Liquid–solid fluidized beds are widely used in industrial processes, such as polymerization, mineral processing, and water treatment. Among these processes, particle fluidization behaviors perform a significant function in determining heat and mass transfer performance. In this study, a large set of expansion experiments are performed to investigate the effects of the particle density, particle size, and liquid superficial velocity on bed expansion height and bed porosity. The drag coefficient is obtained based on experimental data. The relationship between drag coefficient and Reynolds number, Froude number and Stokes number is clarified, and an effective drag closure for coarse coal particle fluidization in the transitional flow regime is proposed.
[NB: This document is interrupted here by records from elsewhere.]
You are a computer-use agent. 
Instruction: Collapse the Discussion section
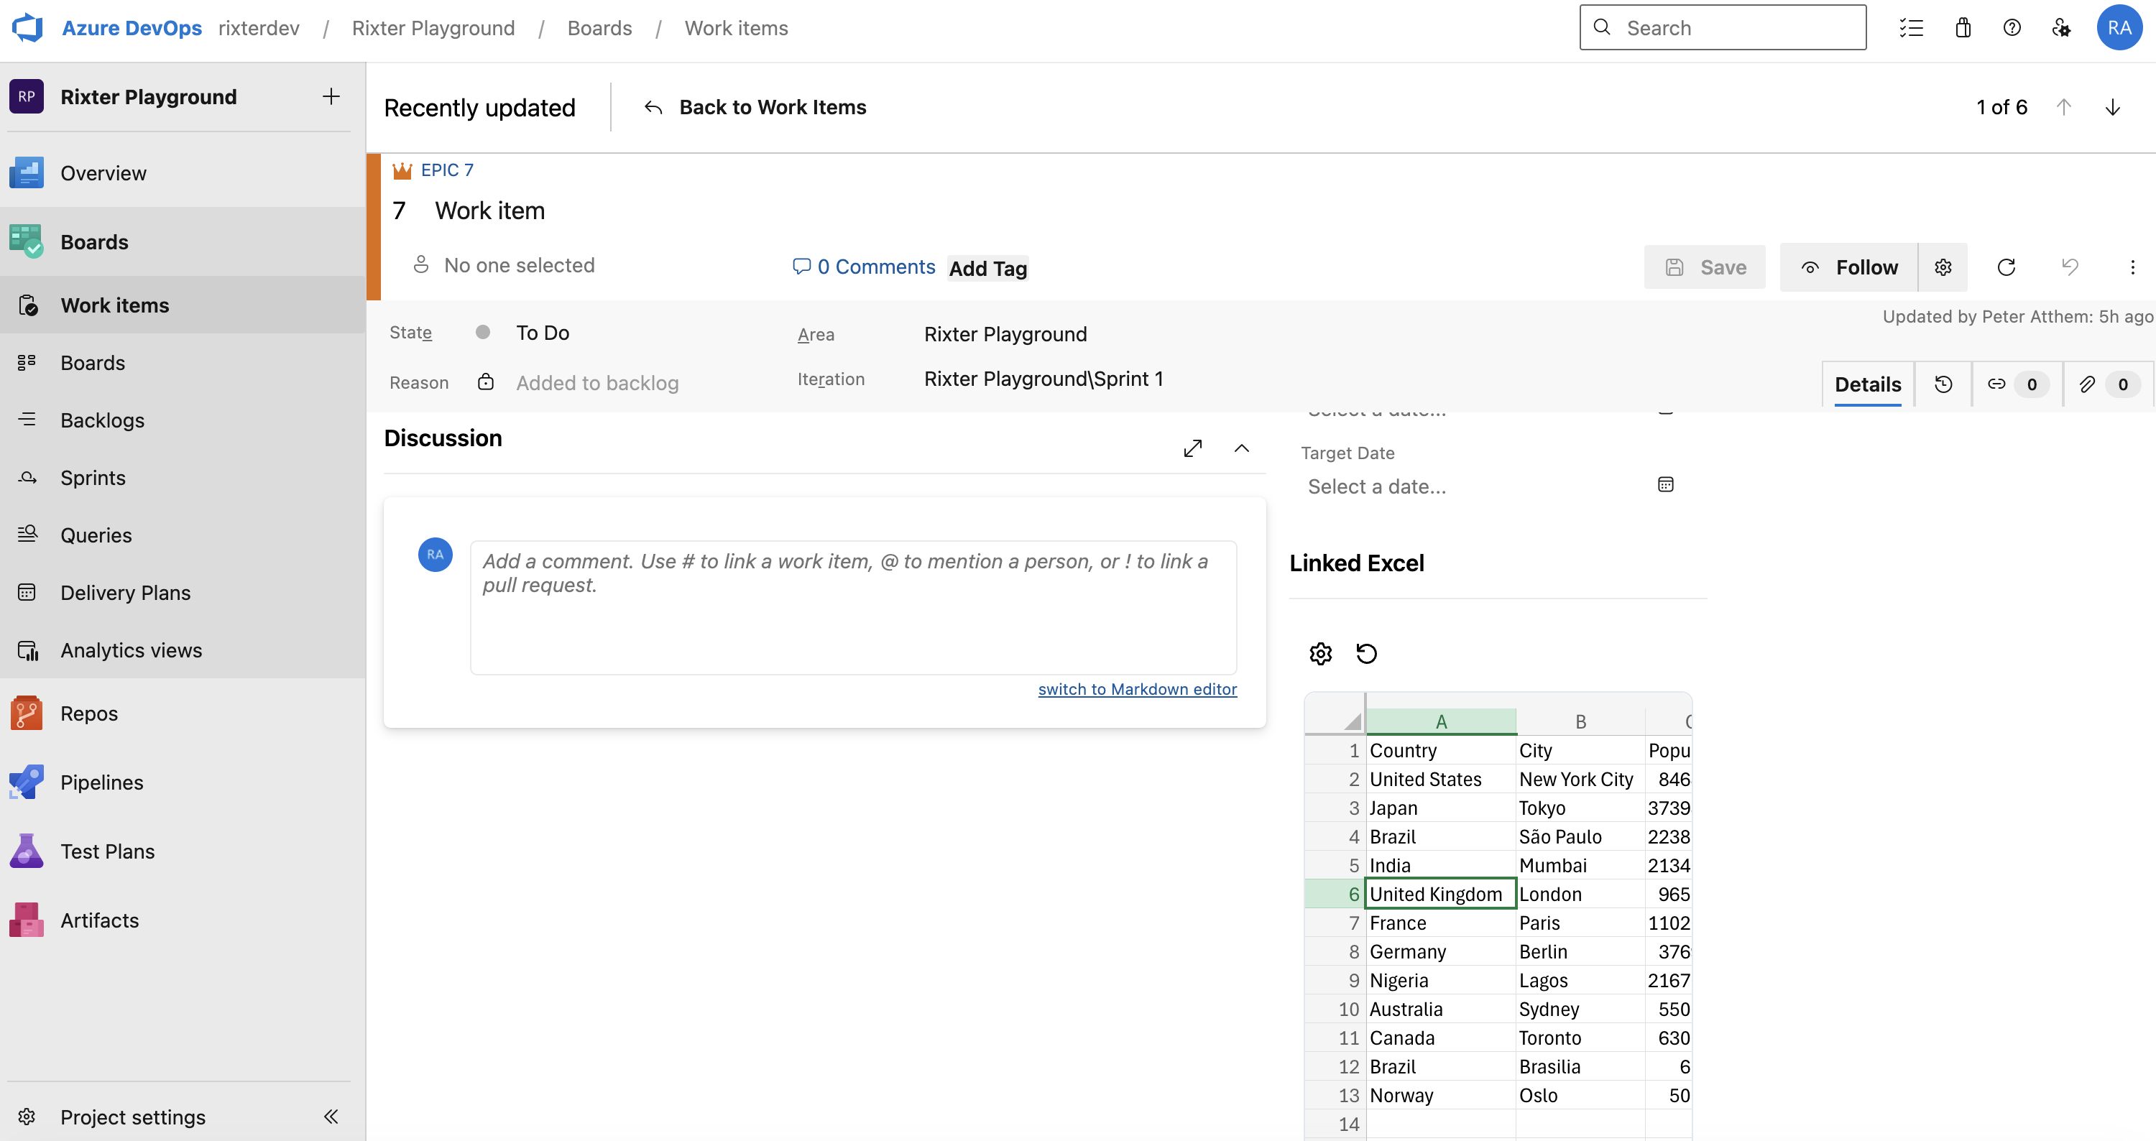[x=1241, y=448]
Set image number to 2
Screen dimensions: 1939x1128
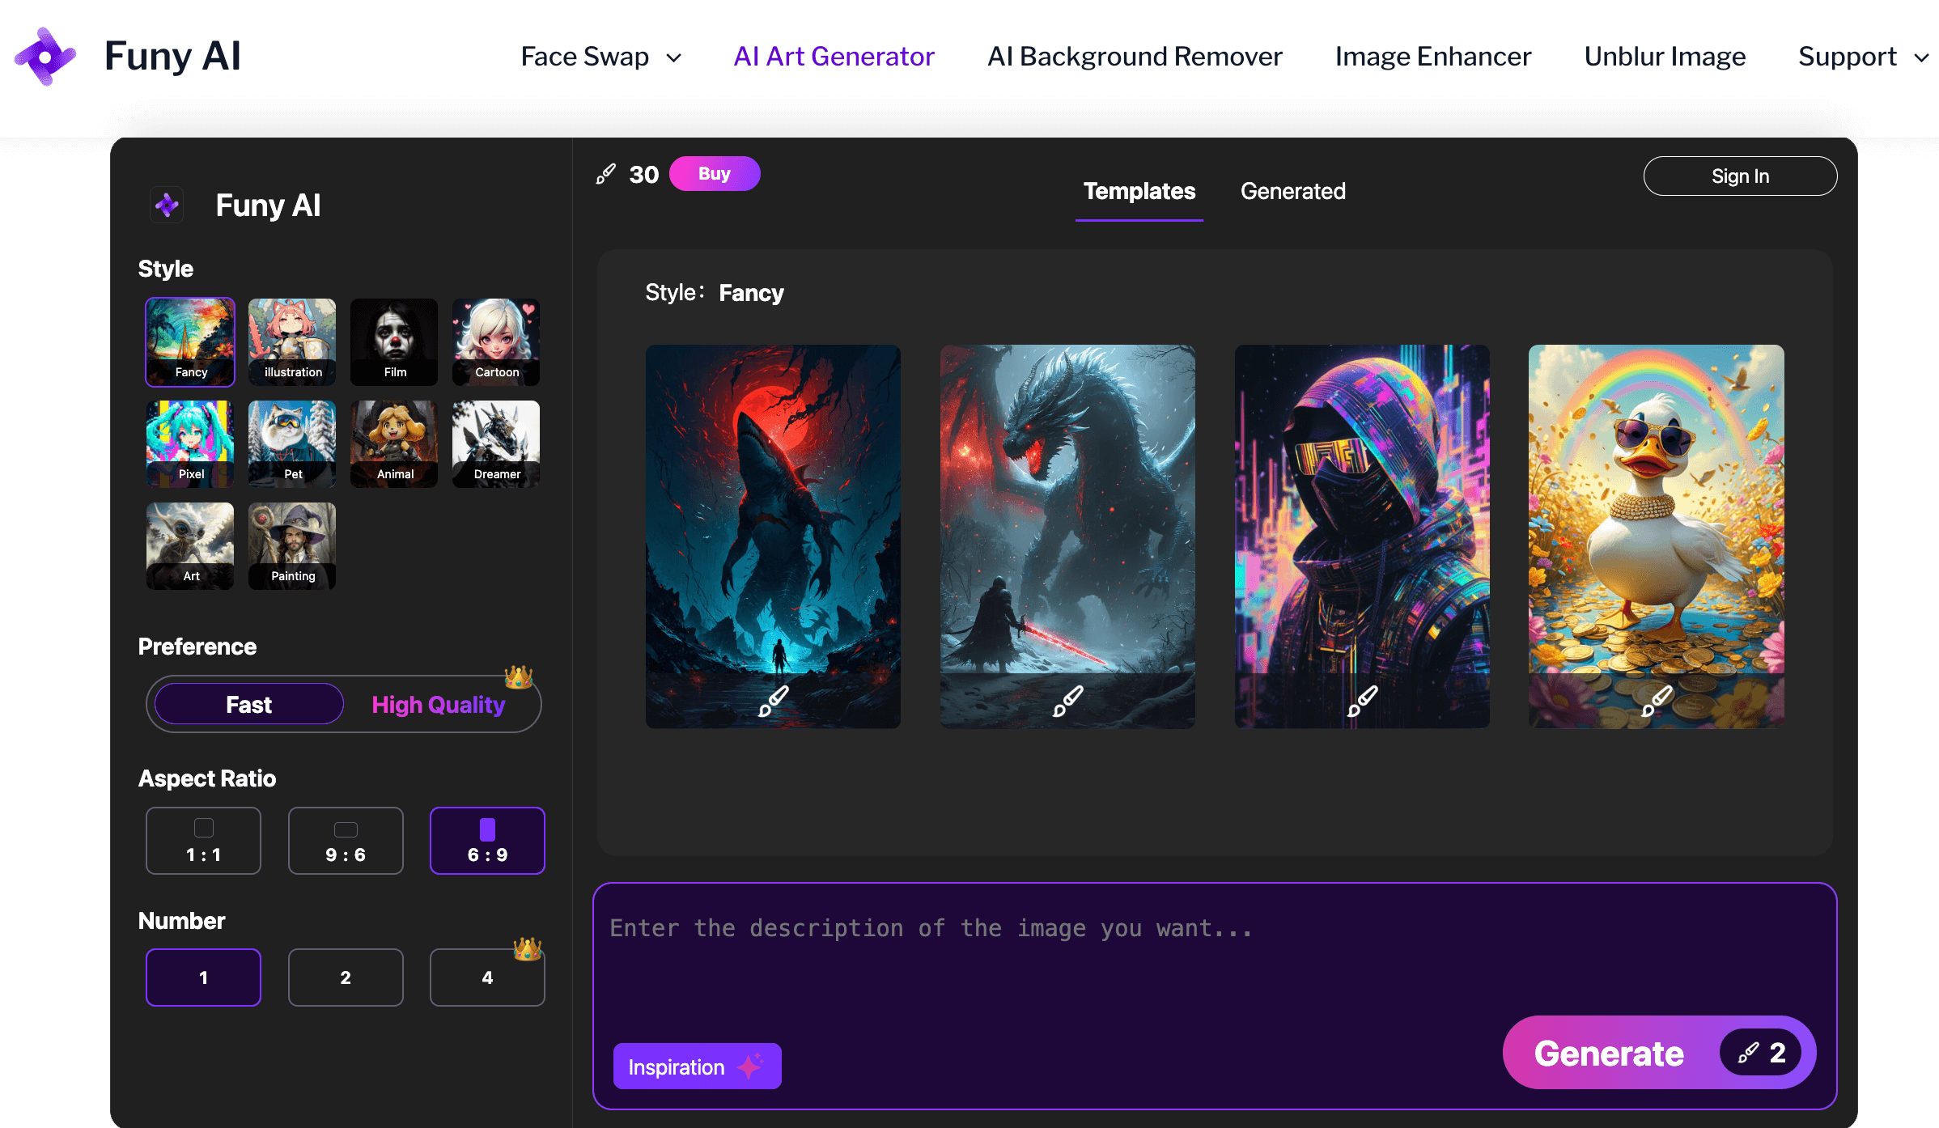(x=346, y=977)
Then the developed drag coefficient correlation is incorporated into liquid–solid two-phase flow model to predict the bed expansion height. The output predictions agree well with the experimental data, ensuring the accuracy of the proposed drag closure.

液固流化床广泛用于工业过程，如聚合、矿物加工和水处理。在这些过程中，颗粒流化行为在确定传热和传质性能方面发挥着重要作用。在这项研究中，进行了大量膨胀实验来研究颗粒密度、粒度和液体表观速度对床膨胀高度和床孔隙率的影响。阻力系数是基于实验数据获得的。阐明了阻力系数与雷诺数、弗劳德数和斯托克斯数之间的关系，提出了过渡流态下粗煤颗粒流化的有效阻力闭合。然后将开发的阻力系数相关性结合到液固两相流模型中以预测床膨胀高度。输出预测与实验数据非常吻合，确保了所提出的阻力闭合的准确性。